The search continued for some time, and I found a place to stand out of the way, which seemed the most useful thing I could do. Hanna joined me after a while, carrying her baby. “Is he all right?” I asked.
“Oh, aye,” she said. “I should not have doubted. He is Breel’s son, after all.”
After a while, the search was abandoned and everyone gathered round in silence. There was some weeping in the crowd. Then I heard Dagget’s quiet voice, and there was instant silence.

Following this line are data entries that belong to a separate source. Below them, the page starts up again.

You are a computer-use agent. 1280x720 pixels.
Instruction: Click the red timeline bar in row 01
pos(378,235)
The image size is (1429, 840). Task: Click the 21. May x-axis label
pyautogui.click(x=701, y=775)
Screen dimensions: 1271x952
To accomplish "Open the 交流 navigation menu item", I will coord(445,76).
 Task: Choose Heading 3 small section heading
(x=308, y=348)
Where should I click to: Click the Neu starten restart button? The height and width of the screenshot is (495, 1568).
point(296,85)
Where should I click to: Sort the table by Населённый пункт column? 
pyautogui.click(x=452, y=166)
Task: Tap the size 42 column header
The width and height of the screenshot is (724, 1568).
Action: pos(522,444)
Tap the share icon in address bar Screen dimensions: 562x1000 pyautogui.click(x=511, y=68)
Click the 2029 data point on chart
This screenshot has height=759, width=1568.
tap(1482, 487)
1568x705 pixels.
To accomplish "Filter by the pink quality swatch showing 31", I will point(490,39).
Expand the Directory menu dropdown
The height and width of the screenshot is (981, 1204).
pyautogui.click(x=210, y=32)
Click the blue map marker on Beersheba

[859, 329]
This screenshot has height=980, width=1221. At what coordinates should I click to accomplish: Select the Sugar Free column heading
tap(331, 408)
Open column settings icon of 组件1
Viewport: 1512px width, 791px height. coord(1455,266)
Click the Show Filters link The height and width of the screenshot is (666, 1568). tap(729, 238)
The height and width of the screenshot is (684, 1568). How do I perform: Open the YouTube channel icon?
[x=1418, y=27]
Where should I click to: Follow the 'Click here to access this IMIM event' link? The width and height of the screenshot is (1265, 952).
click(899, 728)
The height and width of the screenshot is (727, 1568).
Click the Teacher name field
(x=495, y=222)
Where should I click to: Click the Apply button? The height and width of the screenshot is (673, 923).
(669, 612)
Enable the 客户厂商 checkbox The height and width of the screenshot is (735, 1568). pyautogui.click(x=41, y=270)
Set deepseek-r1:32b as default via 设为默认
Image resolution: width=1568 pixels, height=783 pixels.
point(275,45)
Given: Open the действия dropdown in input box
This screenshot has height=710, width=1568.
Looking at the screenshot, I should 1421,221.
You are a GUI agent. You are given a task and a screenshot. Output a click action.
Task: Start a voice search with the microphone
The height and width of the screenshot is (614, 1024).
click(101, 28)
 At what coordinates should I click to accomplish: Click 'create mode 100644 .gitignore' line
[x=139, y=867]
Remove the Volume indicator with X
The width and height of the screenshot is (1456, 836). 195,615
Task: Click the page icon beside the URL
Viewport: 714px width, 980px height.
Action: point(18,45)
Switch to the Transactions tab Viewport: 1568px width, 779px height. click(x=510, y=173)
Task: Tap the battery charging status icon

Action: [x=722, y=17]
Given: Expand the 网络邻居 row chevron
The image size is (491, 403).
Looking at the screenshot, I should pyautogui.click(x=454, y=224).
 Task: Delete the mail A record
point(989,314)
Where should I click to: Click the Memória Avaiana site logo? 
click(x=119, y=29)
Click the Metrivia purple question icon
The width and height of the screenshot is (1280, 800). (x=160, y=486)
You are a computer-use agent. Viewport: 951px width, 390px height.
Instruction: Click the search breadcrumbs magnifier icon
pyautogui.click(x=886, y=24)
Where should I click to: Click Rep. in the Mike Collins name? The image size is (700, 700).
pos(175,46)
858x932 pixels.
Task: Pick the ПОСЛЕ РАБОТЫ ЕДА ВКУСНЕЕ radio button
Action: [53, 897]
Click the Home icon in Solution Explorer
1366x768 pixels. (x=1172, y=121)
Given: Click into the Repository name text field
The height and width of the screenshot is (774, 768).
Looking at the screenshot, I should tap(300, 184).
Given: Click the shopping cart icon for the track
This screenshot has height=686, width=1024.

“Mourn not,” he said. “They did but sojourn with us a while, beminded by our love. Now they have joined the Ground of all being.”
In an anguished tone a woman said, “They may not yet be gone. They could be summoned back.”
No one said anything. The same woman said, “Dagget-Min, can you not seek them on the other side?”
He did not reply; after a few moments Songta spoke instead. “We shall lose more than Fawna if we tarry. Our peril is now before us. This home of ours is no longer safe. The fold rain will soon be here, and we must seek haven in another habitude.”
Sounds of protest and grief came from the crowd. I could scarcely believe that I had understood: was she proposing to leave their carefully constructed home, so perfectly adapted to their needs? How would they ever find another such place, and how long would it take them to replicate this village?